The UK needs to sort out its post-Brexit flying rights to maintain consumer and business confidence, the head of Iata has warned.
Alexandre de Juniac, Iata’s director general and chief executive, said the temporary deal negotiated between the EU and UK to ensure flights continue following Brexit was not enough. He called aviation “the Business of Freedom”.
“The Brexit deadline has come and gone with no separation agreement, but with vital air connectivity between the UK and the Continent maintained for the present,” he said, but warned: “Temporary measures, however, are no substitute for a comprehensive Brexit package that will ensure that the Business of Freedom is able to play its vital role in contributing to the well-being of the region – and the world.”

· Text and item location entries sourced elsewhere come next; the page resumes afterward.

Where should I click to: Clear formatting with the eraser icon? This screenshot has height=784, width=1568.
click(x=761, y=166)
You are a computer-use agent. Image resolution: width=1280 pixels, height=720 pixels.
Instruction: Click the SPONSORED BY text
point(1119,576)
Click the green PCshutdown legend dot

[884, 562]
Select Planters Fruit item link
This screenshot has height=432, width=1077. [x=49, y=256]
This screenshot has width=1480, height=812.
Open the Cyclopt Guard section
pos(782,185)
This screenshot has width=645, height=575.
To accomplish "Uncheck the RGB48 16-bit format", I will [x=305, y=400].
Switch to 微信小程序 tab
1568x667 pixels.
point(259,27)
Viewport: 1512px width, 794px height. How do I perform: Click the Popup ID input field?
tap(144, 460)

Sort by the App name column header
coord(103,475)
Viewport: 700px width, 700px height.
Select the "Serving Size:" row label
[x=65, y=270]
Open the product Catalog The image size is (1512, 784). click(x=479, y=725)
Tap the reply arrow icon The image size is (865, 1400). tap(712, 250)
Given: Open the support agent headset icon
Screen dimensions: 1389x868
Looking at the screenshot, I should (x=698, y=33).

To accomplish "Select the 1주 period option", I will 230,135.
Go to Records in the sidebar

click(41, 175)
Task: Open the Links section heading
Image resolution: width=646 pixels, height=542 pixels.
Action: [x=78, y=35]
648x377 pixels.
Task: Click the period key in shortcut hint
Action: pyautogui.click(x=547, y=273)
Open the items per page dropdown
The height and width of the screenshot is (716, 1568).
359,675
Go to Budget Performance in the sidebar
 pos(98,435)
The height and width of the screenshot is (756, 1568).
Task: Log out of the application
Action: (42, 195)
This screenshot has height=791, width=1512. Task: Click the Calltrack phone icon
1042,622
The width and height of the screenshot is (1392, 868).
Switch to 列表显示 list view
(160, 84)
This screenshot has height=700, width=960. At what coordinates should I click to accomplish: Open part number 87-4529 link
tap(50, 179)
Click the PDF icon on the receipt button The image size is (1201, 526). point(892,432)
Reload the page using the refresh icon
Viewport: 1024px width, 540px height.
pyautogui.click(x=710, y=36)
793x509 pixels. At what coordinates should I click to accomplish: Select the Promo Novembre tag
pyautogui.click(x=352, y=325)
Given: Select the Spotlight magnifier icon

Despite his words, Iata figures for February – a month before the original Brexit deadline – showed solid demand in Europe, which out-performed other regions for the fifth consecutive month. Passenger demand increased 7.6% year-on-year, unchanged from January.
Iata said: “Europe’s continuing strong performance provides a paradox given Brexit concerns and signs of a softer economic outlook.” Capacity in Europe rose 8%, but load factors slid only 0.3 percentage points to 82.3%, the highest among all Iata regions.
Worldwide, passenger traffic in February 2019 rose 5.3%, compared to February 2018. This was the slowest rate of growth in more than a year but “still in line with long-term demand trends”, Iata said.